All’origine della sentenza, un ricorso da parte di Ahmet Sami Belek e Savas Velioglu, cittadini turchi, condannati ad ammende, rispettivamente, di 575€ e 285€, nonché al divieto di pubblicazione del giornale, di cui sono proprietario e redattore, per tre giorni. I fatti che hanno portato alla condanna consistono in un’intervista rilasciata (e pubblicata dai ricorrenti) da alcuni membri del KADEK, al tempo dei fatti (2003) in prigione. In particolare, nel dicembre 2003, la Corte di Sicurezza di Stato turca aveva condannato i due giornalisti, basando il proprio giudizio su quanto previsto da due disposizioni interne: la legge n. 3713, relativa alla lotta contro il terrorismo, che vieta la pubblicazione di dichiarazioni rilasciate da membri appartenenti ad un’organizzazione armata illegale, e la legge n. 5680, relativa invece alla stampa. La sentenza della Corte di sicurezza era stata successivamente confermata dalla Corte di cassazione: peraltro, proprio nel procedimento di fronte a quest’ultima i ricorrenti avevano contestato la violazione degli artt. 6 e 10 della Convenzione.
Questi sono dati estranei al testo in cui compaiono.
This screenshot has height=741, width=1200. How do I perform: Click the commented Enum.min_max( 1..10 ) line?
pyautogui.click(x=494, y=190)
Nel luglio 2004, la Corte d’assise di Istanbul, divenuta competente a seguito della soppressione delle Corti di sicurezza, ha invece revocato il divieto di pubblicazione del giornale, ai sensi di alcune modifiche apportate alla legge n. 5187 sulla stampa.
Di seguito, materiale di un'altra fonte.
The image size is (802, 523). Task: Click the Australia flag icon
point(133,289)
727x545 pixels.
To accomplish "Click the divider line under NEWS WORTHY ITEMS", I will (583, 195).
Per quanto riguarda il procedimento a Strasburgo, la Corte EDU si è prima di tutto espressa sulla ricevibilità del ricorso, prendendo in considerazione l’osservazione presentata dal governo in merito alla qualità di vittime dei ricorrenti. La Camera, evidenziando ancora una volta (come già affermato in alcune sentenze precedenti, tra cui Ozturk c. Turchia, e la recentissima sentenza resa dalla Corte nel caso Tagayeva e altri c. Russia, sulla quale ci permettiamo di rinviare al nostro post) che il provvedimento di revoca preso dalla Corte d’assise non sana la situazione che si è verificata a danno dei ricorrenti, ha rigettato l’argomento avanzato dal governo turco e ha dichiarato il ricorso ricevibile. La Corte ha infatti nuovamente chiarito che un provvedimento favorevole agli individui che hanno subito una violazione non è di per sé sufficiente a far venire meno lo status di vittima, a meno che non sia espressamente o sostanzialmente riconosciuta la violazione commessa da parte dello Stato (v. § 18 della sentenza: “[l]a Cour rappelle qu’une décision ou mesure favorable au requérant ne suffit en principe à lui retirer la qualité de «victime» que si les autorités nationales ont reconnu, explicitement ou en substance, puis réparé la violation de la Convention”).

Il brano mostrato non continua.